Le début de l’Histoire :

Un écrivain, Sid Orr (Sid est le diminutif de Sidney) se remet progressivement d’une très grave maladie pendant laquelle il a failli mourir. Sa femme, Grace, assure seule la subsistance du ménage car Sid n’est pas encore capable de se remettre à écrire. Il fait des promenades chaque jour dans New York, de plus en plus longues au fur et à mesure que sa santé s’améliore. Jusqu’au jour où il découvre, dans un quartier avoisinant, une papèterie particulièrement bien fournie : Le Paper Palace, tenu par un chinois, un certain M.R. Chang avec qui Sid Orr se lie d’amitié. Il achète dans cette papèterie un carnet bleu fabriqué au Portugal, dans lequel il sent qu’il pourrait se remettre enfin à écrire. Il faut dire qu’un ami à lui, John Trause, lui a suggéré un thème de roman, inspiré d’un épisode du Faucon Maltais, qui pourrait être développé. Sid Orr, une fois rentré chez lui, s’enferme dans son bureau et commence à écrire l’histoire de Nick Bowen, un éditeur, qui va bientôt recevoir le manuscrit de l’écrivain Sylvia Maxwell : La Nuit de l’oracle. (…)

Mon avis :

Ce roman, selon une recette habituelle chez Paul Auster, accumule les fameuses « mises en abyme » puisqu’on se retrouve plusieurs fois avec un « roman dans le roman », le tout gravitant dans le monde des éditeurs et des écrivains.
Pendant toute la lecture, j’ai été fortement incommodée par l’accumulation de notes en bas de page, qui font décrocher de l’histoire principale pour se perdre dans des détails annexes qui n’ont pas vraiment d’utilité.
Il m’a semblé que ce livre, avec ses imbrications de sous-épisodes, ses ruptures, ses notes en bas de page, imposait une construction certainement intéressante sur le principe, mais un peu trop factice et décousue à mon goût.
Le « roman dans le roman », qui n’était pas inintéressant, s’interrompt au moment le plus palpitant et ne sera jamais repris : on apprendra juste, plus tard, que Sid Orr aurait fait platement mourir son héros.
D’autres péripéties du roman sont ainsi avortées, sans qu’on discerne à quoi elles pouvaient servir, sinon à compliquer l’histoire et à plonger le lecteur dans une certaine confusion.
Finalement, si on ne garde que la trame principale de l’histoire, il reste une histoire de couple et d’adultère assez classique, je n’ose dire banale, suivie d’un fait divers dramatique, accompli par un jeune punk drogué, présenté comme un monstre.

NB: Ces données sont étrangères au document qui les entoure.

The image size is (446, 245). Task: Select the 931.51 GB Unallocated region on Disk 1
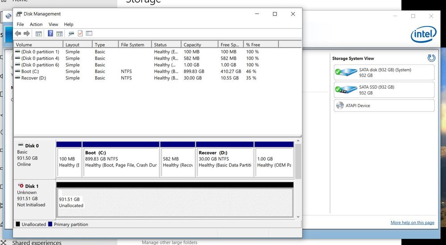[174, 202]
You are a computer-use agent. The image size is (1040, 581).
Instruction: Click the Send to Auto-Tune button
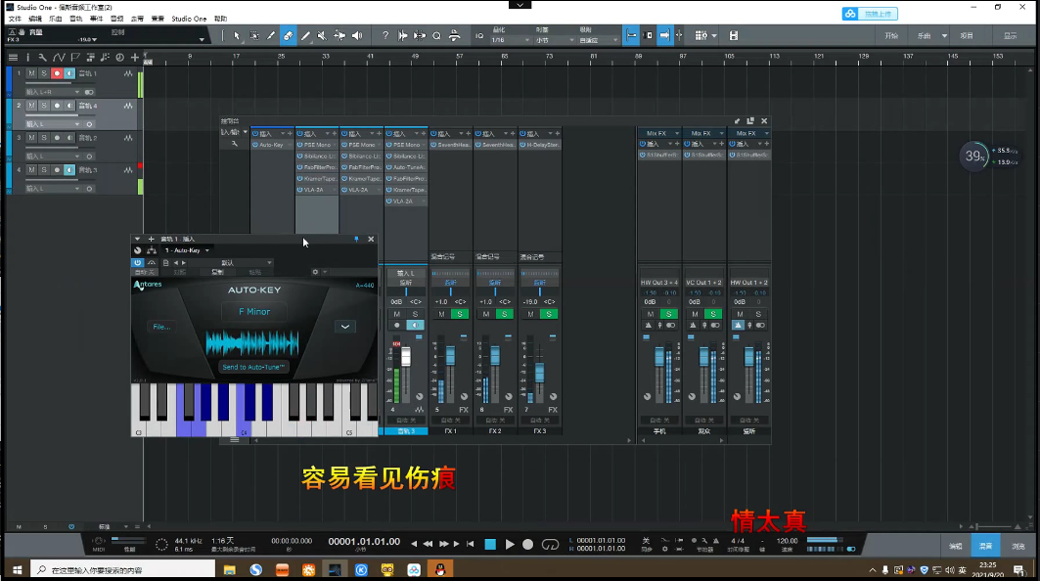click(x=254, y=367)
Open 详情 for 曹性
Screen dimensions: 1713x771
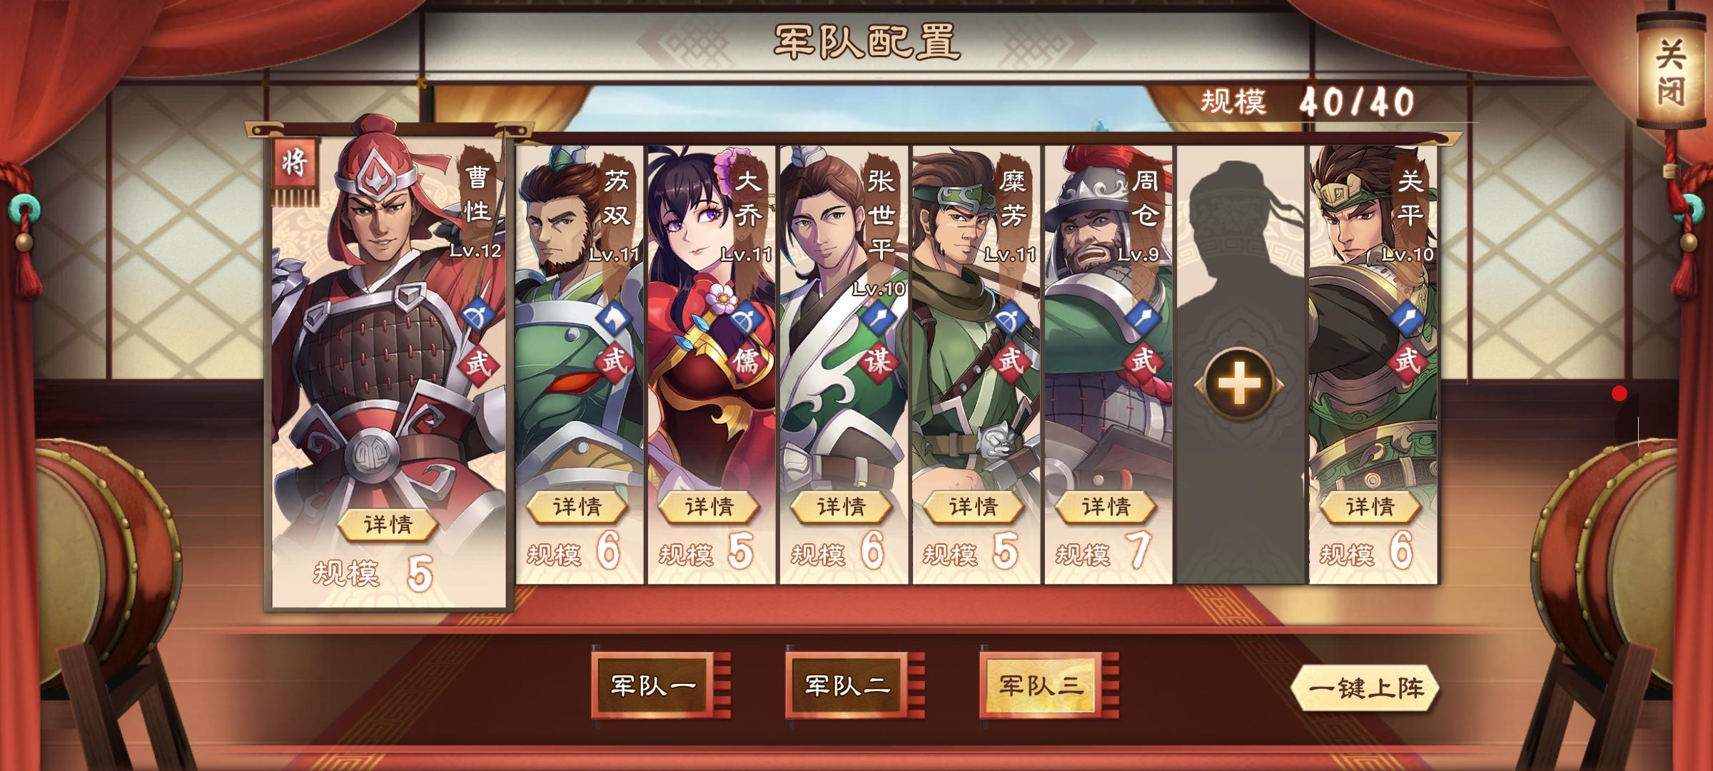(x=388, y=525)
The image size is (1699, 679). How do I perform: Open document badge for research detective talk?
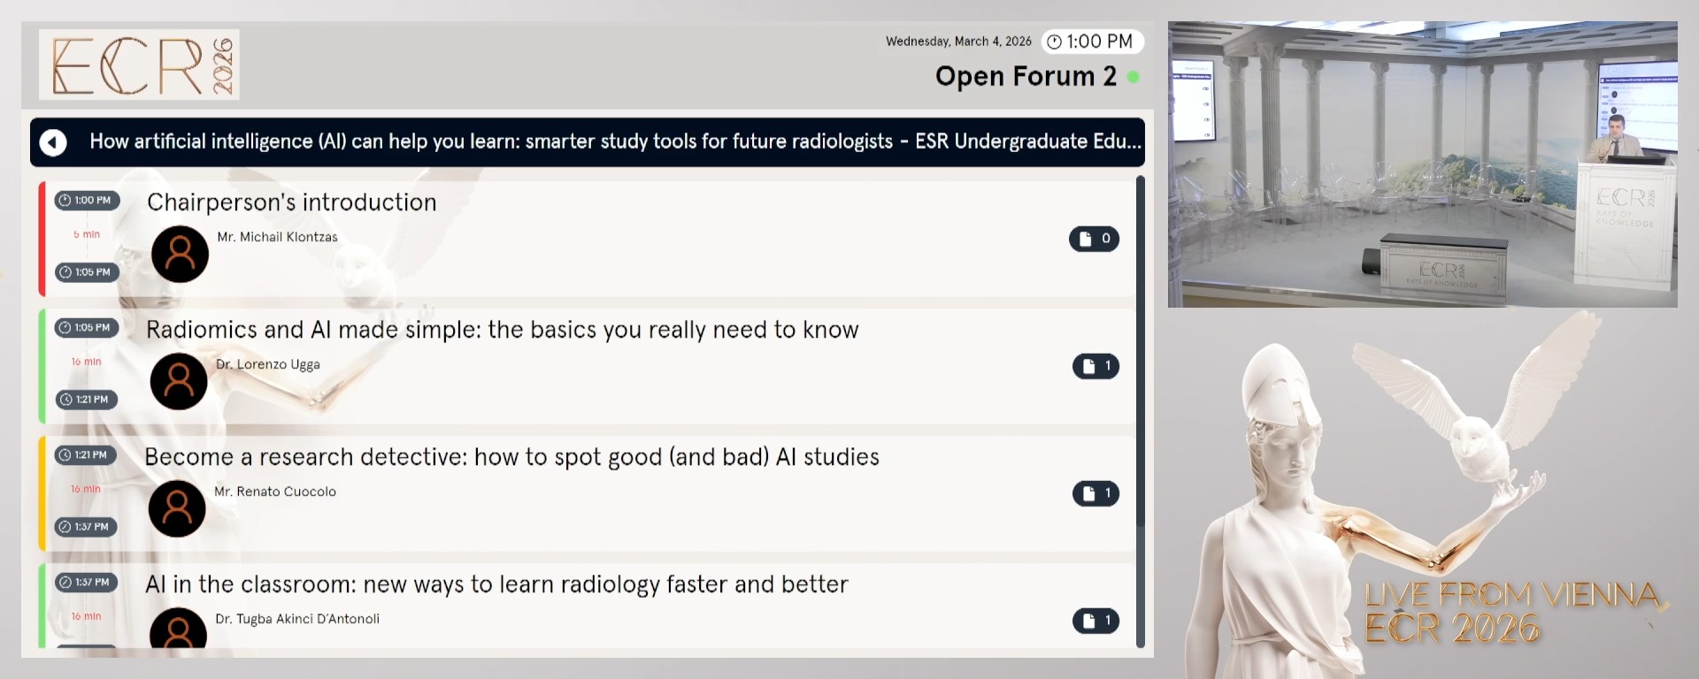click(x=1096, y=493)
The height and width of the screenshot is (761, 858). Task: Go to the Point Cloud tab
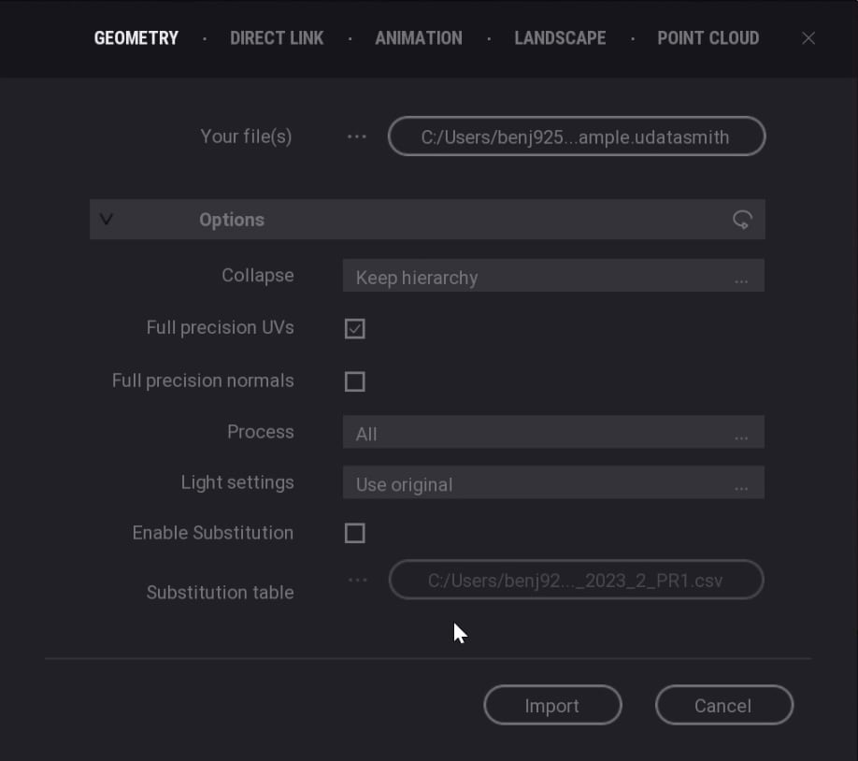coord(708,38)
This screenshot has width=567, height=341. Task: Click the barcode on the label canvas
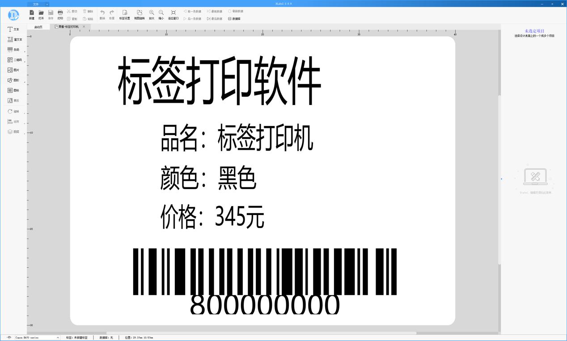click(x=264, y=273)
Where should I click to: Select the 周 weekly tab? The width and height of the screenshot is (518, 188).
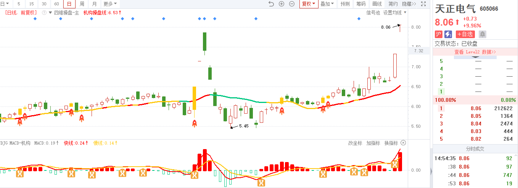(x=82, y=4)
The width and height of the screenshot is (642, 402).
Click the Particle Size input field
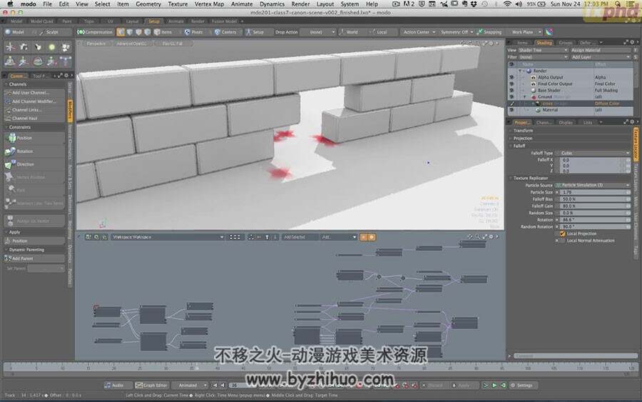[x=593, y=192]
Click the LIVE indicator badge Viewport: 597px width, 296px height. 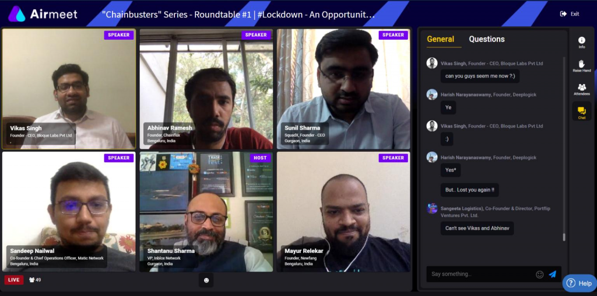click(14, 280)
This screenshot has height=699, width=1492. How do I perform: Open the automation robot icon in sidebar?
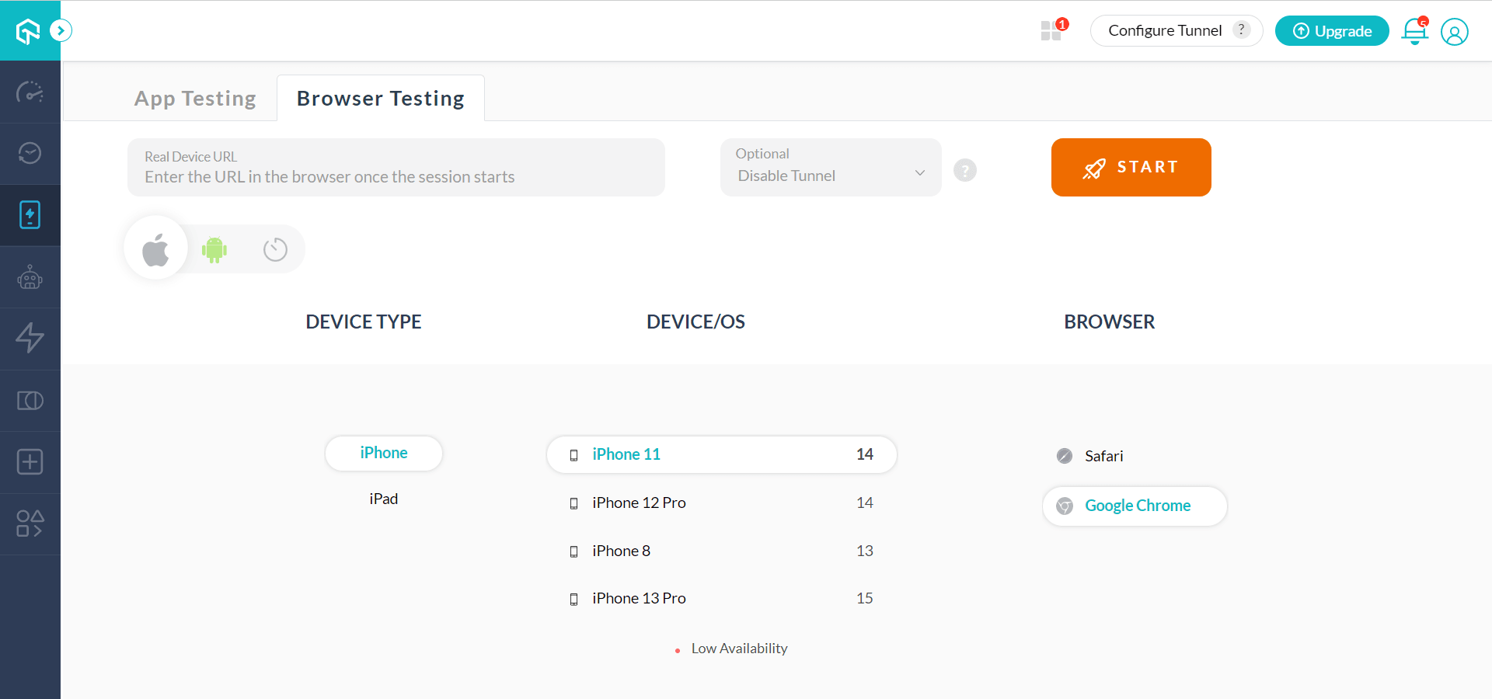pos(30,277)
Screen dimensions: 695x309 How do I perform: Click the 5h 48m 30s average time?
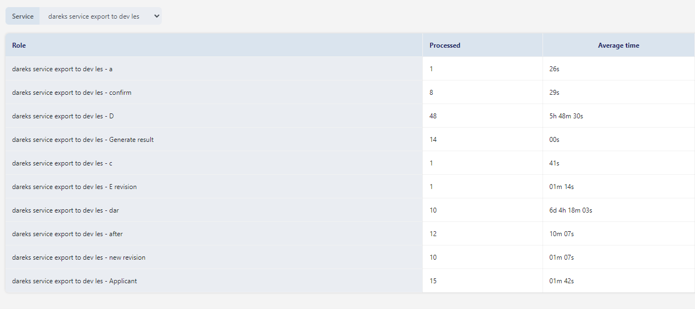[566, 116]
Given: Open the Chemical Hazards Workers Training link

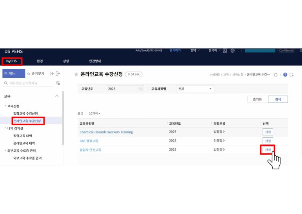Looking at the screenshot, I should (106, 132).
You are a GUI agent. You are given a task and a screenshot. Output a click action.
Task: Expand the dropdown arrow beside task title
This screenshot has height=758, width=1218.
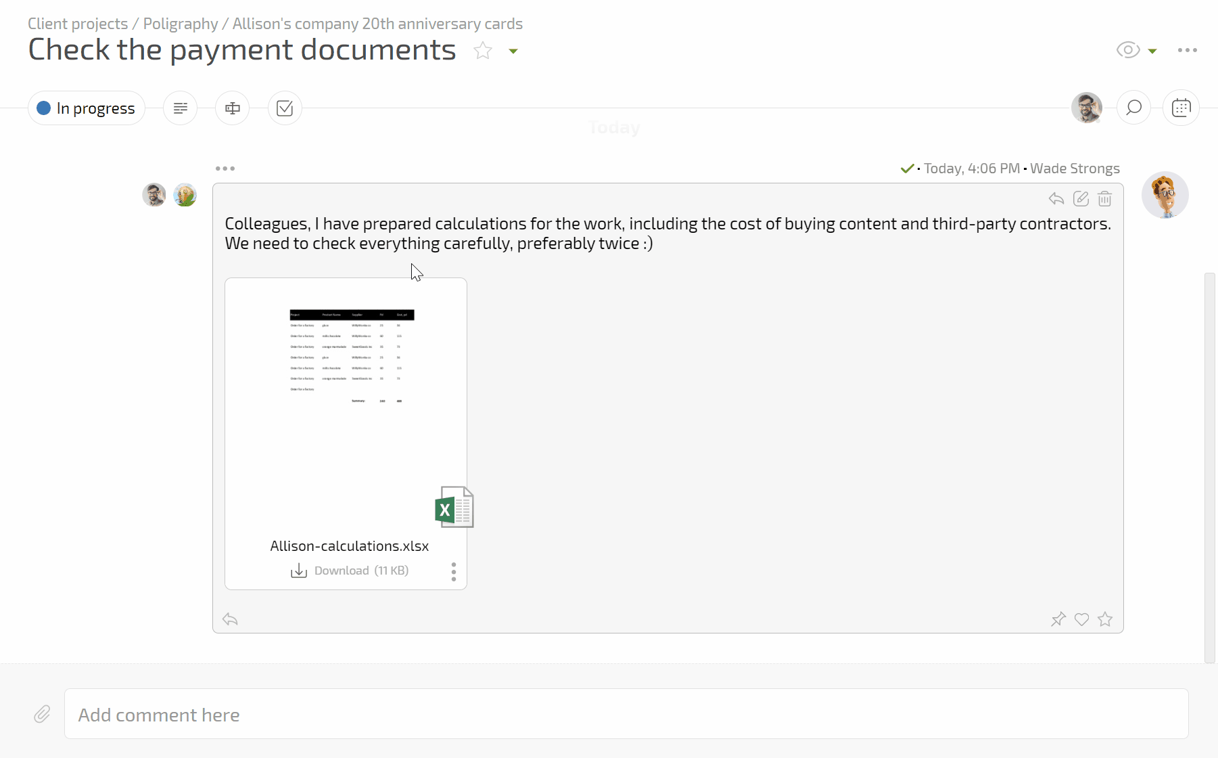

J’ai lu dans Wikipédia que, dans ce livre, Paul Auster engageait « une réflexion sur la création littéraire ». Mais, s’il s’agit seulement de dire que les romans s’inspirent de la réalité, et que la réalité est également influencée par les livres, c’est une chose que nous savions déjà et la réflexion aurait pu être plus poussée, ou plus détaillée, ou plus poétique.

La nuit de l’oracle aura été pour moi une assez grande déception.